Ive found the best way is to contact other companies taht plow, talk to them, get their confidence built up a little, then ask if when they get their trucks booked up if they get any additional customers that call to send them your way.


----------



## Dwan (Mar 24, 2004)

Advertising all depends on how long you have been in business. If you are new then you need to get your name out to everyone. try to make it a household word. Recognition is the name of the game. 
Advertise everywhere you can. Fliers, radio, tv scanner, news paper, etc. But most of all on your equipment. also the back of jackets, hats, shirts, anywhere you can. drive your truck to dinner, whenever shopping, parts store, everywhere. park out in the open at the mall, when going to the show, etc. 
Name on equipment is the best return on your advertising dollar. I would say next would be on a jacket or hats. When ever you go to eat somewhere someone may ask for your business card. (be sure you have plenty on hand all the time).
If there is a lot of competition in your are then you can't afford to compete in the yellow pages but you do need to be seen in them and as often as possible. like a 1 liner in *BOLD* under PLOWING, SANDING, REMOVAL, ICE CONTROL, and anywhere else there is a heading that relates to your business in your area.

After 20 plus years I only have the bold listings and jackets and name on equipment. Sometimes I think that is to much. Only recurring expense is the phone book the rest is a one time expense for continuous advertising.


----------



## 1BadHawk (Nov 14, 2004)

Advertisement on vehicle, just how effective is that? 

How often do you get customers calling you stating they saw the ad on your truck?


----------



## The Boss (Oct 22, 2003)

Some people have good luck with them. I personally used magnetic signs my first year and never got one call from them so I took them off and have never used them since.


----------



## Dwan (Mar 24, 2004)

Must be an area thing. Advertising on the side of my equipment is the only way I have advertised in the last 10 years and I have to turn people away all the time.

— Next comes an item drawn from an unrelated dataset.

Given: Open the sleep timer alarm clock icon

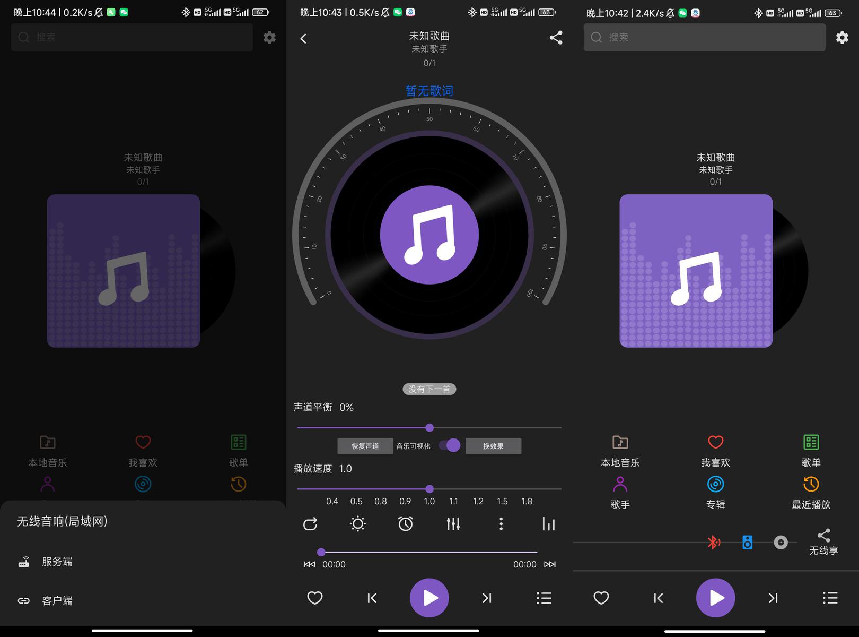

My plows have my logo on the doors like this sweeper, as do my bobcats, loader, dump trucks, and excavator.

I started my business 22 years ago with only a 1976 F250 and a Meyers 8' plow and have only advertised in the local rag for the first year. never on the radio, and never a display add in the phone book. 99% of my advertising has been on equipment and clothing. For the last 15 years My routes for plowing have been full and I have a waiting list. My turnover on customers is less then 10% each year. 
I am not saying it is because of the advertising or that is the only way to do it. Just that that is what works for me.
Keep your equipment looking sharp and show it off as often as possible.


----------